O Romão Puiggari foi meu único colégio. Estudei na escola desde o primário até o ginásio.
No ano de 1964 comecei a freqüentar o primeiro ano primário; minha professora era Dona Maria Aparecida – diga-se de passagem, muito enérgica.
A escola pública da época era muito boa, pois eu ainda participava do coral, da banda, chegando a me apresentar com oito anos de idade no Cine Piratininga, fazendo com que me enchesse de orgulho.
No mesmo ano, recebi do então governador do estado, o Sr. Abreu Sodré, um livro, pois houve uma festa na escola e eu desfilei na passarela e ganhei como miss simpatia.
Eu fazia tudo com alegria, pois adorava a escola. Quantas vezes me peguei olhando os bancos de madeira já surrados pelo tempo e pensava: “Quantas crianças já não andaram por aqui, já estiveram aqui”.

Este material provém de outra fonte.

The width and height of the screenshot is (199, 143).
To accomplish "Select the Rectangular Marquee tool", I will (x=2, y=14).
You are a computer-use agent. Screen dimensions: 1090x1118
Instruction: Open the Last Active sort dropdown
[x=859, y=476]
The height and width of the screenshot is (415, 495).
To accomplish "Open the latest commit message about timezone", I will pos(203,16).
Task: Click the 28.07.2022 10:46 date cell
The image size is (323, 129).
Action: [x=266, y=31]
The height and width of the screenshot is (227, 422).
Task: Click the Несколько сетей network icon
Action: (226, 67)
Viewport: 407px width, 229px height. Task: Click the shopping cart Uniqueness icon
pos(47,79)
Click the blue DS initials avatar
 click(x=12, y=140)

Depois estudei no ginásio, período da tarde. Quantas saudades dos professores Arnaldo, de Geografia, Jose Antonio, de Ciências. Tempo bom, de muita alegria. As amizades, as paqueras, o primeiro amor… Na época não havia os perigos de hoje, acredito que éramos mais inocentes, a vida fluía com tranqüilidade.

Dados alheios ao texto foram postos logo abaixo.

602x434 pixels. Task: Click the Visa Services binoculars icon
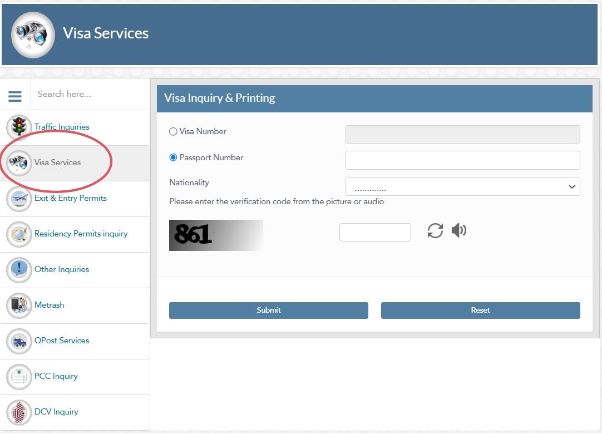click(18, 162)
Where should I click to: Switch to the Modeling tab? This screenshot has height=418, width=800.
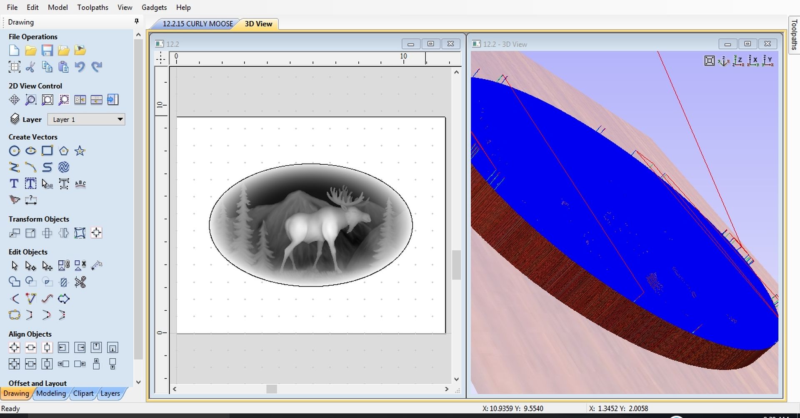click(51, 393)
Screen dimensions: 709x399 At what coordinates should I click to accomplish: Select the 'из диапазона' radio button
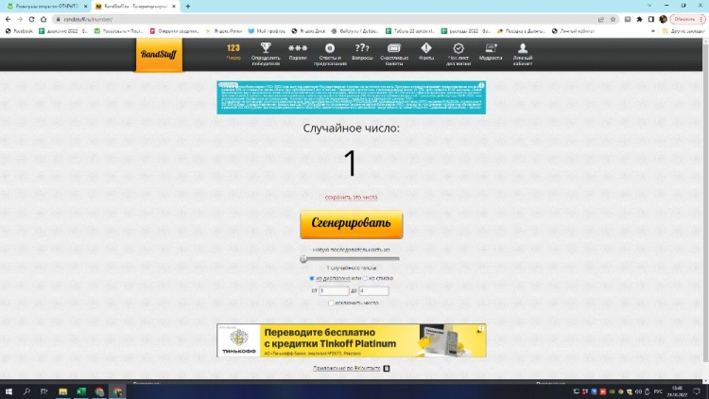click(x=312, y=279)
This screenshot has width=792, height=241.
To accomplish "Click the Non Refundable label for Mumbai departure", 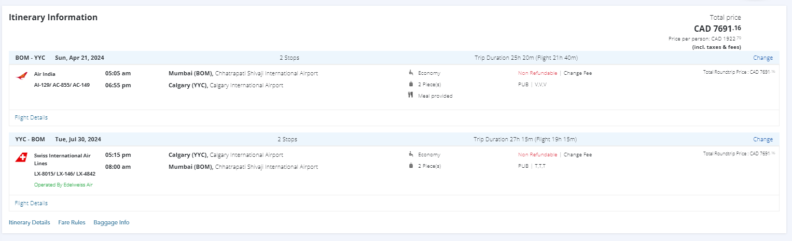I will point(537,73).
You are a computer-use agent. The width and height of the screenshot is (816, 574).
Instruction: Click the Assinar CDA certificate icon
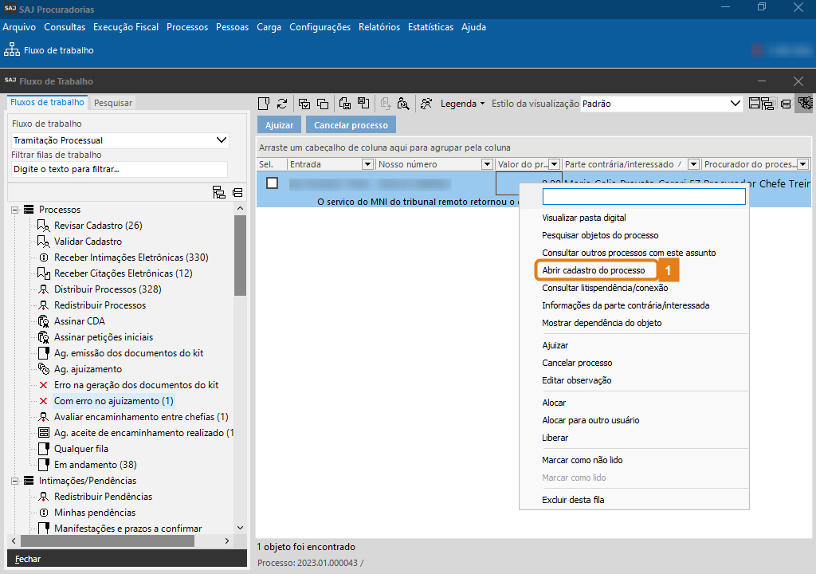coord(45,321)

Depois passei a estudar à noite. O colégio mudava de nome; era conhecido como Colégio Anne Frank. Na época, fiz grandes amizades.
Hoje quando passo em frente a ele tenho saudades de um tempo tão bom; parece que sinto o clima, tudo muda – acho que até meu semblante se modifica. Me pego sorrindo de profunda alegria e nostalgia, que até os dias de hoje acalantam meu coração.
Agradeço por ter a oportunidade de colocar para fora meus sentimentos.